(Stored items)
◆ ◆ ◆

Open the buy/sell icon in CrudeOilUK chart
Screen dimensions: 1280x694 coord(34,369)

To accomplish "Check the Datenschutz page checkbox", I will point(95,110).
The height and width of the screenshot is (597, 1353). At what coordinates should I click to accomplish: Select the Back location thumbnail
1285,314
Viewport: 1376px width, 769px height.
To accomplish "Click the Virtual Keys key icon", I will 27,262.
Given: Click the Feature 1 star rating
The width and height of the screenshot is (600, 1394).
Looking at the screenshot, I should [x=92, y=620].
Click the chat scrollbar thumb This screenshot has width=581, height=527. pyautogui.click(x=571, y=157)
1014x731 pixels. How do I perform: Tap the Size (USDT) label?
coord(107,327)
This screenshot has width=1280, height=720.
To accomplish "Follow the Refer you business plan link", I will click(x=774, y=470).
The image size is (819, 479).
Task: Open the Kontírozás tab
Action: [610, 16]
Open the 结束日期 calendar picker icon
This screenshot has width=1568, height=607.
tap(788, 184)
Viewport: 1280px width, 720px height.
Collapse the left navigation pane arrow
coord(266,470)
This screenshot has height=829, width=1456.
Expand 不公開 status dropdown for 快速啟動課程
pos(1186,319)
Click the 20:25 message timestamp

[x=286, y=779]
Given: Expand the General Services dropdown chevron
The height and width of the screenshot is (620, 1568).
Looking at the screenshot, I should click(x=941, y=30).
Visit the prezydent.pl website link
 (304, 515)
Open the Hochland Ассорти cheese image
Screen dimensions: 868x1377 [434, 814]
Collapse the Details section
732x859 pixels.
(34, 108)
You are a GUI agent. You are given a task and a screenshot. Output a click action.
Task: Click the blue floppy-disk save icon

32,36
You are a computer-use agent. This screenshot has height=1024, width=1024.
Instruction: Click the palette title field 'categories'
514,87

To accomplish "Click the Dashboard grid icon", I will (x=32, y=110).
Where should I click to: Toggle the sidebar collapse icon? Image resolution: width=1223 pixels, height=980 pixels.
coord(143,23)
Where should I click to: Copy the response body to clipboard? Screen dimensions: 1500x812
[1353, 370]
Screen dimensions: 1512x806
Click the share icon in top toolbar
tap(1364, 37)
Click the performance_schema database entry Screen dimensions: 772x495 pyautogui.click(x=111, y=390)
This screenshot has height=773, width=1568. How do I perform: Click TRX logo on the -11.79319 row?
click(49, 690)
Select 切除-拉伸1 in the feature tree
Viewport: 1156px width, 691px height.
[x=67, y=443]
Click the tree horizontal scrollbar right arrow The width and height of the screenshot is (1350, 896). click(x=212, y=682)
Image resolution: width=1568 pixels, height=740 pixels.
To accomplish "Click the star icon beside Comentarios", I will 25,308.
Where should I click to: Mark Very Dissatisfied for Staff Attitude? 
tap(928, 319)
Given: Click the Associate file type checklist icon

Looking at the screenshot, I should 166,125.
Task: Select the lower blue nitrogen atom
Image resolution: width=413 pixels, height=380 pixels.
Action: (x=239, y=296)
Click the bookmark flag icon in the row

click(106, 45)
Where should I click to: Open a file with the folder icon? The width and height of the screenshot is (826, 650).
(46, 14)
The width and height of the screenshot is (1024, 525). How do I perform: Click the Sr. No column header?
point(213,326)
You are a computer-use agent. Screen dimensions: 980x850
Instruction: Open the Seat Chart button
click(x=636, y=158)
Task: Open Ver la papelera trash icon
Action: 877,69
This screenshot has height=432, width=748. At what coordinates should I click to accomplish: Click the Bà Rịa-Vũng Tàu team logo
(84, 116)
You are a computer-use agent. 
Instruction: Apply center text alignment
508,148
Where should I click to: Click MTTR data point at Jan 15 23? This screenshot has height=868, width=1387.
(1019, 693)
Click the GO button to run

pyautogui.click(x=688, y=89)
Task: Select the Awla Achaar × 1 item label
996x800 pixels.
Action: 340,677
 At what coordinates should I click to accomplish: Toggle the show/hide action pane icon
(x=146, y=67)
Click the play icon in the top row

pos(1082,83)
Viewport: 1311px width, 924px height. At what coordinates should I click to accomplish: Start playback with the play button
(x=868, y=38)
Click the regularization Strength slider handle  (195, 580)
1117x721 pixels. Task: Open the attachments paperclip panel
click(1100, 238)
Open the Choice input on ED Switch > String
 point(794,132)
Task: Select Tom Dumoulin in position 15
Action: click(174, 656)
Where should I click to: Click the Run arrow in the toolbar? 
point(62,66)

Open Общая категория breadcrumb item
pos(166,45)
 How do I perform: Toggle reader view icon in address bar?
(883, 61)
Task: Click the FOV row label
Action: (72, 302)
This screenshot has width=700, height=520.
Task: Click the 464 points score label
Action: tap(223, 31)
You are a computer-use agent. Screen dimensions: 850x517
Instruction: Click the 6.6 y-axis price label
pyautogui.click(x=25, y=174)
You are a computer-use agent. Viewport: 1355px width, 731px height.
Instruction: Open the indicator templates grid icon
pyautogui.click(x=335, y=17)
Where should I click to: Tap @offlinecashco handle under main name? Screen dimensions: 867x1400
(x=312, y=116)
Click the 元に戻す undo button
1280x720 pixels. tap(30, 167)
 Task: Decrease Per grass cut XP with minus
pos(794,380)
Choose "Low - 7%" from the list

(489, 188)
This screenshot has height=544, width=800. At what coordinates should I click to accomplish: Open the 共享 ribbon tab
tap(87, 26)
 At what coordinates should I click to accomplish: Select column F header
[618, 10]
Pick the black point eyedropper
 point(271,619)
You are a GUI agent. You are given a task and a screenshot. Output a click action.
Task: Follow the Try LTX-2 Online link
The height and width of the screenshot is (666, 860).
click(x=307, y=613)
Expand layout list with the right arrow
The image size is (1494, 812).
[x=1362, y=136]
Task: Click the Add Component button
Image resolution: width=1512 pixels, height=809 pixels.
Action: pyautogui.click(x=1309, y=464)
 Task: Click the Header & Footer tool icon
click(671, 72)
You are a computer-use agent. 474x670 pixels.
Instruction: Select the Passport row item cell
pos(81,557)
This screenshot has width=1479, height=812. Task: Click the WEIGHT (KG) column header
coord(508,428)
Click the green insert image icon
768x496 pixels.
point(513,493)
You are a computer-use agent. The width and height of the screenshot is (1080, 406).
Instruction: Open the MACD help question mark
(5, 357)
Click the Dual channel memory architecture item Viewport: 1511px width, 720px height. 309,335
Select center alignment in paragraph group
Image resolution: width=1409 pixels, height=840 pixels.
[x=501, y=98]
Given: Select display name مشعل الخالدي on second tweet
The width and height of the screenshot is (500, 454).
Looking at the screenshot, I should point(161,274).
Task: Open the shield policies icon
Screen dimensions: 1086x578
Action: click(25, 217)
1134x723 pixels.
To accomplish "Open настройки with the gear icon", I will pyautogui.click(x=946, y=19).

◆ ◆ ◆

Update the records by replacing "Datenschutz" with "Privacy" wherever it appears, leaving everything else unchanged.

FINISHED ANSWER:
Open the buy/sell icon in CrudeOilUK chart
Screen dimensions: 1280x694 coord(34,369)

To accomplish "Check the Privacy page checkbox", I will point(95,110).
The height and width of the screenshot is (597, 1353). At what coordinates should I click to accomplish: Select the Back location thumbnail
1285,314
Viewport: 1376px width, 769px height.
To accomplish "Click the Virtual Keys key icon", I will 27,262.
Given: Click the Feature 1 star rating
The width and height of the screenshot is (600, 1394).
Looking at the screenshot, I should [x=92, y=620].
Click the chat scrollbar thumb This screenshot has width=581, height=527. pyautogui.click(x=571, y=157)
1014x731 pixels. How do I perform: Tap the Size (USDT) label?
coord(107,327)
This screenshot has width=1280, height=720.
To accomplish "Follow the Refer you business plan link", I will click(x=774, y=470).
The image size is (819, 479).
Task: Open the Kontírozás tab
Action: [610, 16]
Open the 结束日期 calendar picker icon
This screenshot has width=1568, height=607.
tap(788, 184)
Viewport: 1280px width, 720px height.
Collapse the left navigation pane arrow
coord(266,470)
This screenshot has height=829, width=1456.
Expand 不公開 status dropdown for 快速啟動課程
pos(1186,319)
Click the 20:25 message timestamp

[x=286, y=779]
Given: Expand the General Services dropdown chevron
The height and width of the screenshot is (620, 1568).
Looking at the screenshot, I should click(x=941, y=30).
Visit the prezydent.pl website link
 (304, 515)
Open the Hochland Ассорти cheese image
Screen dimensions: 868x1377 [434, 814]
Collapse the Details section
732x859 pixels.
(34, 108)
You are a GUI agent. You are given a task and a screenshot. Output a click action.
Task: Click the blue floppy-disk save icon

32,36
You are a computer-use agent. This screenshot has height=1024, width=1024.
Instruction: Click the palette title field 'categories'
514,87

To accomplish "Click the Dashboard grid icon", I will (x=32, y=110).
Where should I click to: Toggle the sidebar collapse icon? Image resolution: width=1223 pixels, height=980 pixels.
coord(143,23)
Where should I click to: Copy the response body to clipboard? Screen dimensions: 1500x812
[1353, 370]
Screen dimensions: 1512x806
Click the share icon in top toolbar
tap(1364, 37)
Click the performance_schema database entry Screen dimensions: 772x495 pyautogui.click(x=111, y=390)
This screenshot has height=773, width=1568. How do I perform: Click TRX logo on the -11.79319 row?
click(49, 690)
Select 切除-拉伸1 in the feature tree
Viewport: 1156px width, 691px height.
[x=67, y=443]
Click the tree horizontal scrollbar right arrow The width and height of the screenshot is (1350, 896). click(x=212, y=682)
Image resolution: width=1568 pixels, height=740 pixels.
To accomplish "Click the star icon beside Comentarios", I will 25,308.
Where should I click to: Mark Very Dissatisfied for Staff Attitude? 
tap(928, 319)
Given: Click the Associate file type checklist icon

Looking at the screenshot, I should 166,125.
Task: Select the lower blue nitrogen atom
Image resolution: width=413 pixels, height=380 pixels.
Action: (x=239, y=296)
Click the bookmark flag icon in the row

click(106, 45)
Where should I click to: Open a file with the folder icon? The width and height of the screenshot is (826, 650).
(46, 14)
The width and height of the screenshot is (1024, 525). How do I perform: Click the Sr. No column header?
point(213,326)
You are a computer-use agent. Screen dimensions: 980x850
Instruction: Open the Seat Chart button
click(x=636, y=158)
Task: Open Ver la papelera trash icon
Action: 877,69
This screenshot has height=432, width=748. At what coordinates should I click to accomplish: Click the Bà Rịa-Vũng Tàu team logo
(84, 116)
You are a computer-use agent. 
Instruction: Apply center text alignment
508,148
Where should I click to: Click MTTR data point at Jan 15 23? This screenshot has height=868, width=1387.
(1019, 693)
Click the GO button to run

pyautogui.click(x=688, y=89)
Task: Select the Awla Achaar × 1 item label
996x800 pixels.
Action: 340,677
 At what coordinates should I click to accomplish: Toggle the show/hide action pane icon
(x=146, y=67)
Click the play icon in the top row

pos(1082,83)
Viewport: 1311px width, 924px height. At what coordinates should I click to accomplish: Start playback with the play button
(x=868, y=38)
Click the regularization Strength slider handle  (195, 580)
1117x721 pixels. Task: Open the attachments paperclip panel
click(1100, 238)
Open the Choice input on ED Switch > String
 point(794,132)
Task: Select Tom Dumoulin in position 15
Action: click(174, 656)
Where should I click to: Click the Run arrow in the toolbar? 
point(62,66)

Open Общая категория breadcrumb item
pos(166,45)
 How do I perform: Toggle reader view icon in address bar?
(883, 61)
Task: Click the FOV row label
Action: (72, 302)
This screenshot has width=700, height=520.
Task: Click the 464 points score label
Action: tap(223, 31)
You are a computer-use agent. Screen dimensions: 850x517
Instruction: Click the 6.6 y-axis price label
pyautogui.click(x=25, y=174)
You are a computer-use agent. Viewport: 1355px width, 731px height.
Instruction: Open the indicator templates grid icon
pyautogui.click(x=335, y=17)
Where should I click to: Tap @offlinecashco handle under main name? Screen dimensions: 867x1400
(x=312, y=116)
Click the 元に戻す undo button
1280x720 pixels. tap(30, 167)
 Task: Decrease Per grass cut XP with minus
pos(794,380)
Choose "Low - 7%" from the list

(489, 188)
This screenshot has height=544, width=800. At what coordinates should I click to accomplish: Open the 共享 ribbon tab
tap(87, 26)
 At what coordinates should I click to accomplish: Select column F header
[618, 10]
Pick the black point eyedropper
 point(271,619)
You are a GUI agent. You are given a task and a screenshot. Output a click action.
Task: Follow the Try LTX-2 Online link
The height and width of the screenshot is (666, 860).
click(x=307, y=613)
Expand layout list with the right arrow
The image size is (1494, 812).
[x=1362, y=136]
Task: Click the Add Component button
Image resolution: width=1512 pixels, height=809 pixels.
Action: pyautogui.click(x=1309, y=464)
 Task: Click the Header & Footer tool icon
click(671, 72)
You are a computer-use agent. 474x670 pixels.
Instruction: Select the Passport row item cell
pos(81,557)
This screenshot has width=1479, height=812. Task: Click the WEIGHT (KG) column header
coord(508,428)
Click the green insert image icon
768x496 pixels.
point(513,493)
You are a computer-use agent. The width and height of the screenshot is (1080, 406).
Instruction: Open the MACD help question mark
(5, 357)
Click the Dual channel memory architecture item Viewport: 1511px width, 720px height. 309,335
Select center alignment in paragraph group
Image resolution: width=1409 pixels, height=840 pixels.
[x=501, y=98]
Given: Select display name مشعل الخالدي on second tweet
The width and height of the screenshot is (500, 454).
Looking at the screenshot, I should point(161,274).
Task: Open the shield policies icon
Screen dimensions: 1086x578
Action: click(25, 217)
1134x723 pixels.
To accomplish "Open настройки with the gear icon", I will pyautogui.click(x=946, y=19).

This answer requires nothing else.